The UK government has announced the launch of a new research agency, which will pursue areas of science and technology with the potential to generate ground-breaking discoveries and transformative technology in the long term.
Plans for a research agency dedicated to this type of research were first announced in 2019. The agency is inspired by the Pentagon’s Darpa, which has been instrumental in the development of technologies such as GPS and the internet. The government said the agency will “help to cement the UK’s position as a global science superpower”.
Legislation to create the agency will be introduced to Parliament as soon as timetables allow, with a target for the Advanced Research & Invention Agency (ARIA) to be fully operational by 2022.
ARIA will be independent from government and supported with £800m in funding for the remainder of this parliament. It will be led by “prominent, world-leading” scientists with the freedom to identify and fund high-risk, high-reward projects at speed.

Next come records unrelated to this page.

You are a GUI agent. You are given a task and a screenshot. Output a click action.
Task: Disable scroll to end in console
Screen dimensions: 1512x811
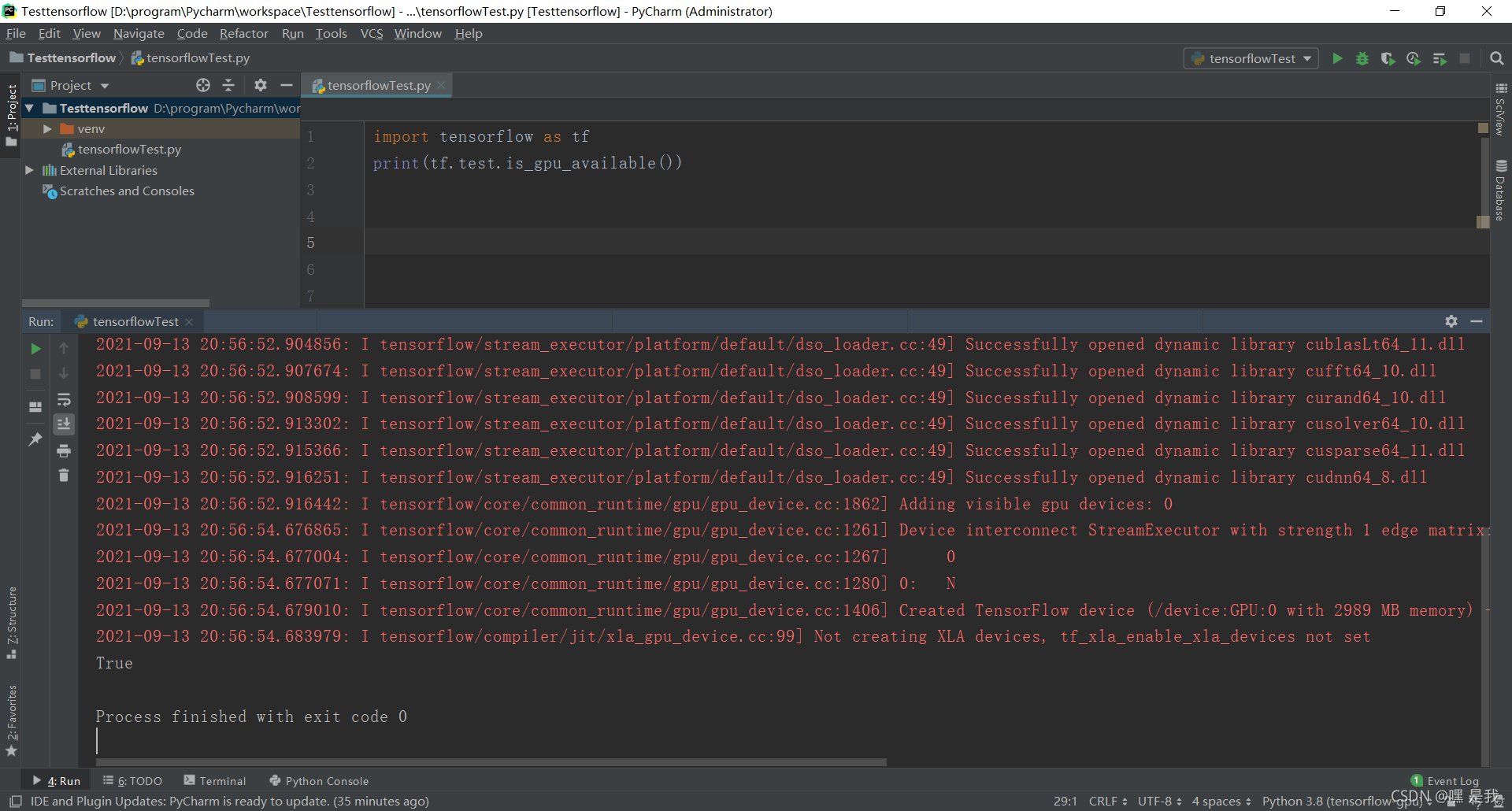[x=64, y=424]
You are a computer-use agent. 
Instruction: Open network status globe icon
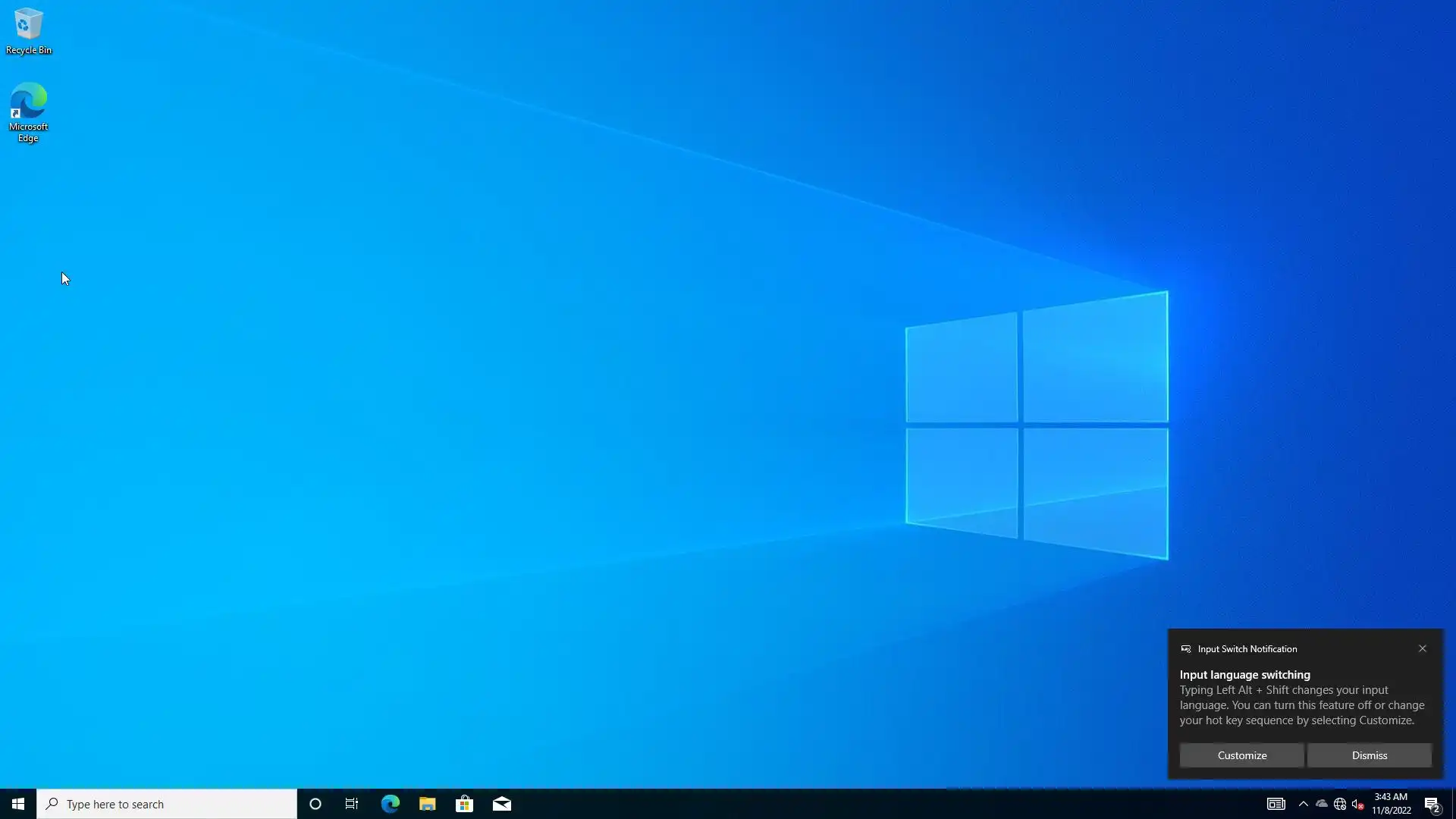click(x=1340, y=804)
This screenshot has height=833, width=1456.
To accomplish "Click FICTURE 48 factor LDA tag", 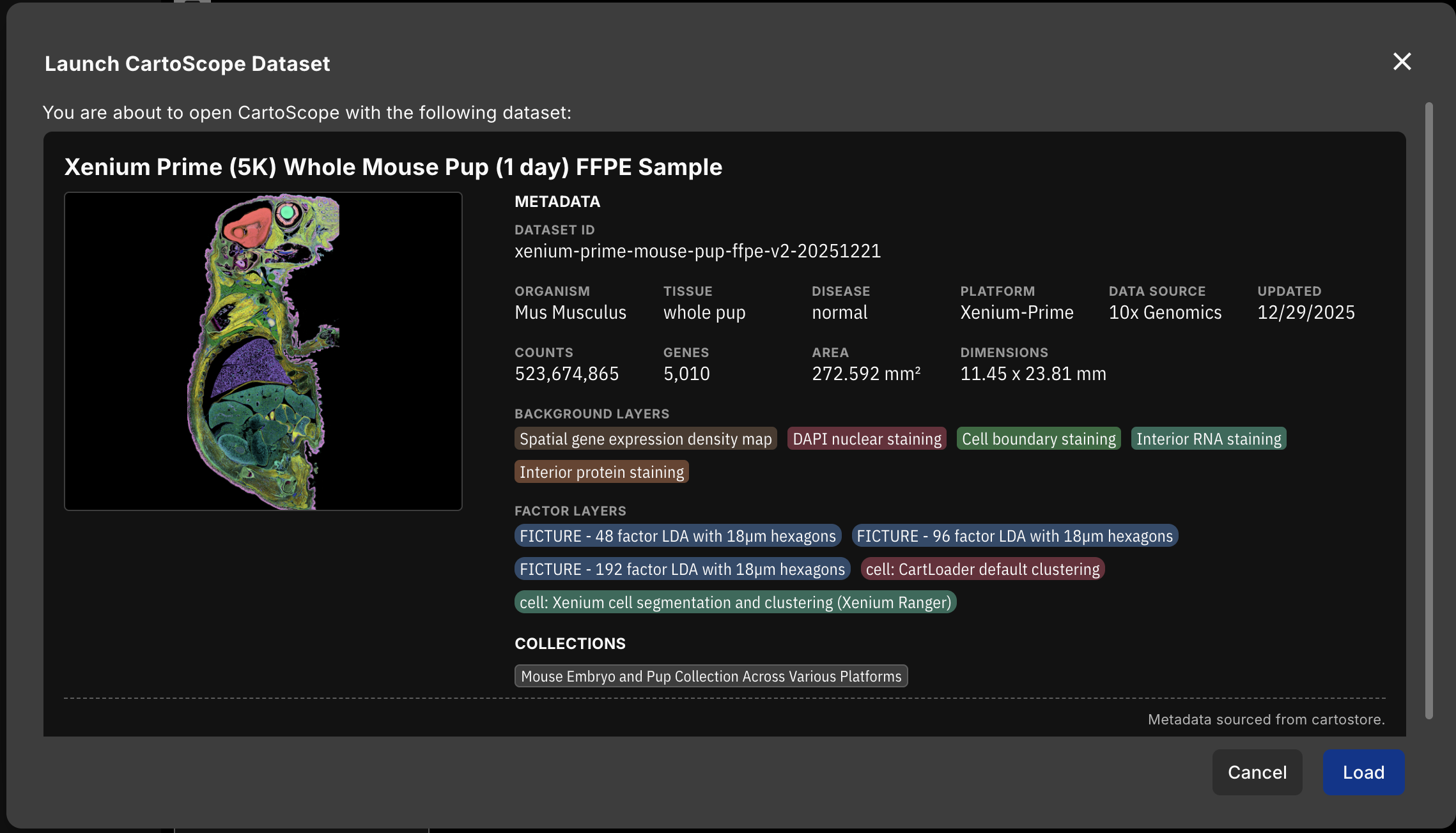I will click(678, 536).
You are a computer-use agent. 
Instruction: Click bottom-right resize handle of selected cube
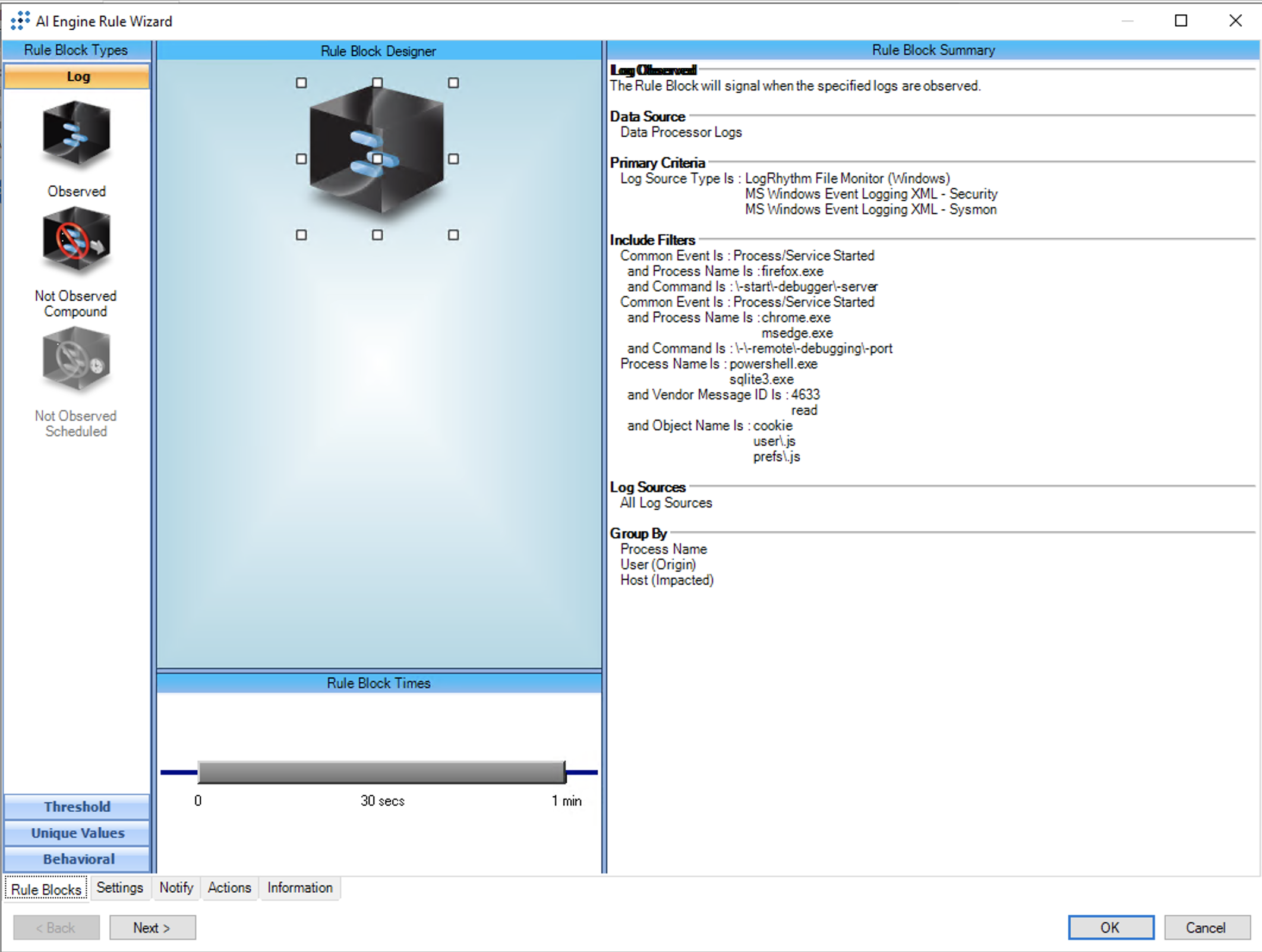click(x=453, y=235)
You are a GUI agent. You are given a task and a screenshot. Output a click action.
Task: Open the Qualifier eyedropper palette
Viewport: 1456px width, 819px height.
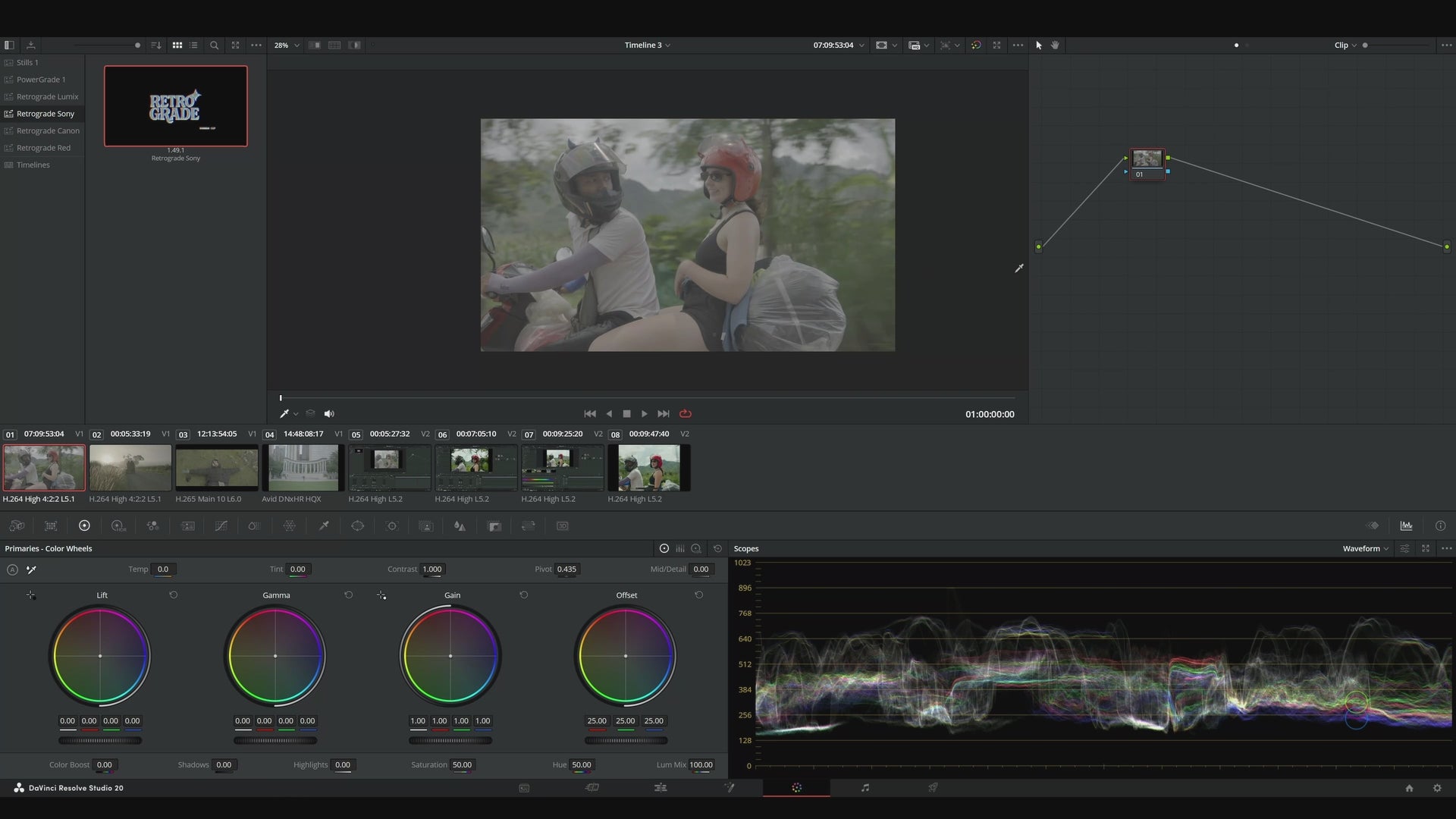(x=324, y=526)
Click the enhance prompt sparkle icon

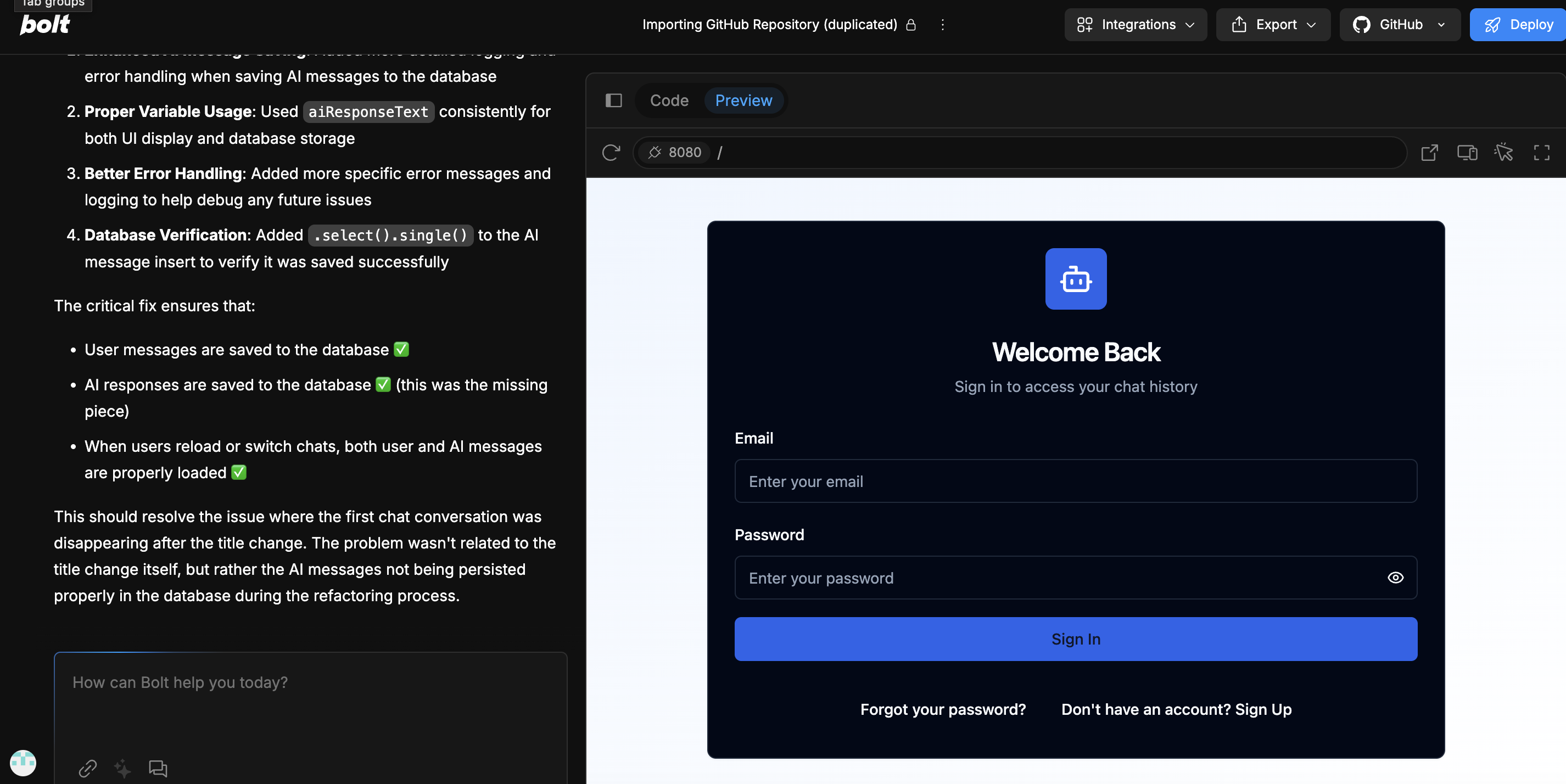[123, 768]
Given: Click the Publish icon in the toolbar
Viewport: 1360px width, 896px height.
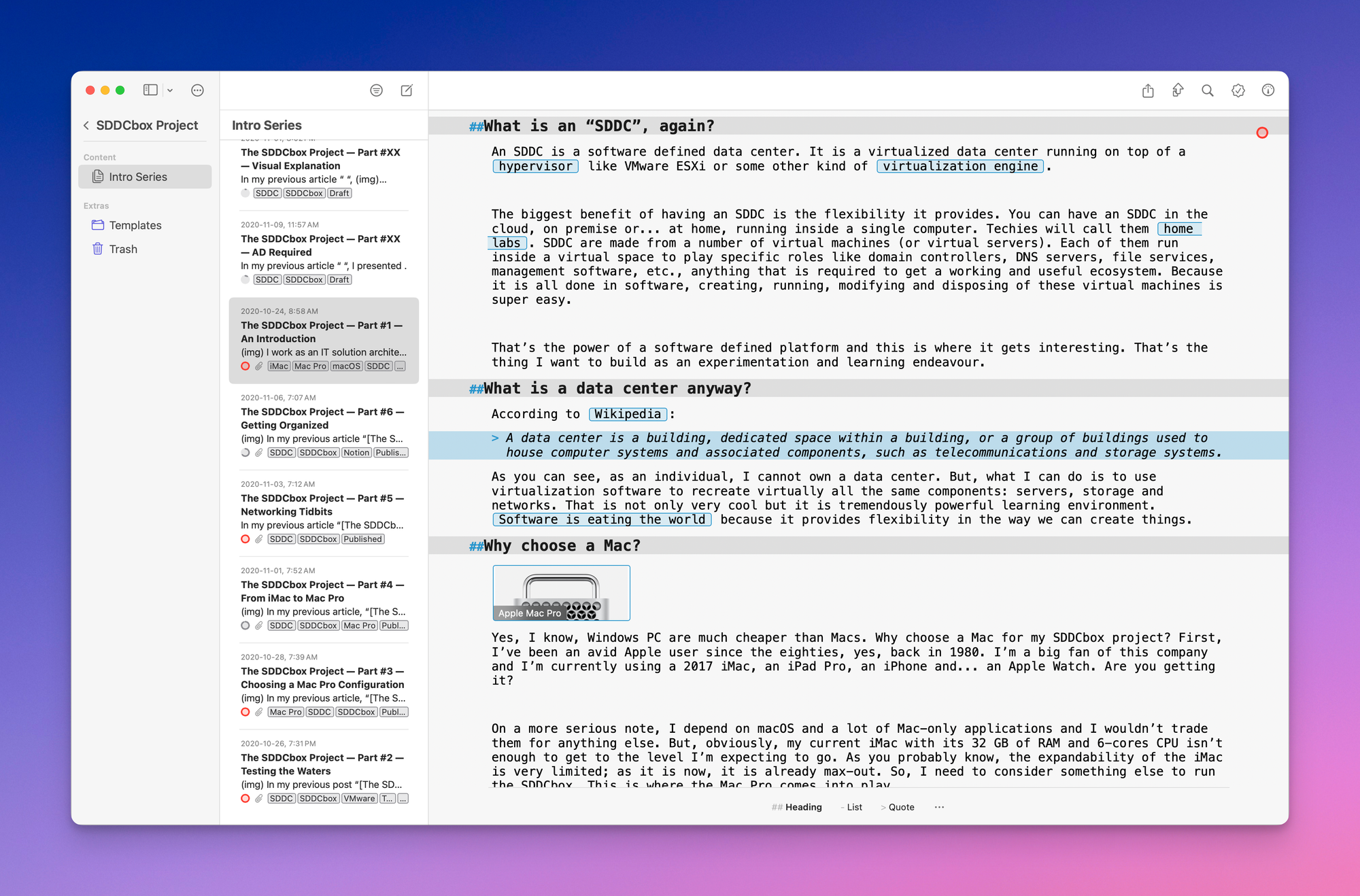Looking at the screenshot, I should (1178, 90).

The government will begin recruitment for a CEO and chair in the coming weeks.
The agency will be able to work flexibly: it will be able to stop and start projects according to their success; redirect funding where necessary; and experiment with different funding models, such as program grants, seed grants, and prize incentives. Most importantly, it will have “much higher tolerance for failure than is normal”.
Business secretary Kwasi Kwarteng said that the government would also look into ensuring that the agency will not be caught up in unnecessary bureaucracy.
“From the steam engine to the latest artificial intelligence technologies, the UK is steeped in scientific discovery,” Kwarteng said. “Today’s set of challenges, whether disease outbreaks or climate change, need bold, ambitious, and innovative solutions.
“Led independently by our most exceptional scientists, this new agency will focus on identifying and funding the most cutting-edge research and technology at speed. By stripping back unnecessary red tape and putting power in the hands of our innovators, the agency will be given the freedom to drive forward the technologies of tomorrow, as we continue to build back better through innovation.”
The science minister Amanda Solloway commented: “To rise to the challenges of the 21st century, we need to equip our R&D community with a new scientific engine – one that embraces the idea that truly great successes come from taking great leaps into the unknown.
“ARIA will unleash our most inspirational scientists and inventors, empowering them with the freedom to drive forward their scientific vision and explore game-changing new ideas at a speed like never before. This will help to create new inventions, technologies, and industries that will truly cement the UK’s status as a global science superpower.”
Chief scientific advisor to the government Sir Patrick Vallance welcomed the announcement, saying that it will complement the work of UK Research and Innovation while supporting the government’s plan to reach 2.4 per cent of GDP being spent on R&D by 2027. Dr Tim Bradshaw, CEO of the Russell Group, added: “Get ARIA right and we can unlock technological innovations that will drive post-pandemic recovery and help tackle global challenges like reaching net zero.”
Professor Dame Ottoline Leyser, CEO of UK Research and Innovation, said: “The creation of a new science and invention agency has tremendous potential to enhance the UK and global research and innovation system. The agency will have the freedom to experiment with pioneering new funding models, extending the reach of the current system to support people and ideas in new and different ways. Working closely together, UK Research and Innovation and ARIA will catalyse an even more diverse, dynamic, and creative funding system that will ensure transformative ideas, whoever has them, can change people’s lives for the better.”
Professor Tim Dafforn, chair of the IET’s Innovation and Emerging Technologies Panel, welcomed the news. He said: “This will create opportunities for research that would usually be foregone due to their high-risk, high-cost element. As seen in the US, this type of agency can create cutting-edge projects, such as the mRNA vaccines, which has led to critical Covid treatments. This news will show how important innovation is to the UK, particularly in the important time ahead of rebuilding the economy after the Covid pandemic. High-risk, high-reward innovations may be able to help lay the foundations of a new economy or stop the next pandemic from having too much effect.
“However, the government should publish data on the percentage of successful projects that are created with ARIA backing. If this percentage becomes too high, they should start investing in more risky and more complicated projects.”
Last week, the Commons Science and Technology Committee affirmed that there is a strong case for the creation of ARIA to address gaps in the UK’s risk-adverse research landscape, but warned that the agency lacks a clear purpose. MPs said that the agency should be driven by no more than two strategically important “missions” or “challenges” aligned with the long-term needs of the UK, rather than the pursuit of specified technologies.